** PROVIDED DATA follows **
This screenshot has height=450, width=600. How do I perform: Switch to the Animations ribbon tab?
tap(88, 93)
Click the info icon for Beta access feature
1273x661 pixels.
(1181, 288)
** End of PROVIDED DATA **
TASK PROMPT: The answer should reproduce all of the data without any alteration.

REPLY:
This screenshot has height=450, width=600. How do I perform: Switch to the Animations ribbon tab?
tap(88, 93)
Click the info icon for Beta access feature
1273x661 pixels.
(1181, 288)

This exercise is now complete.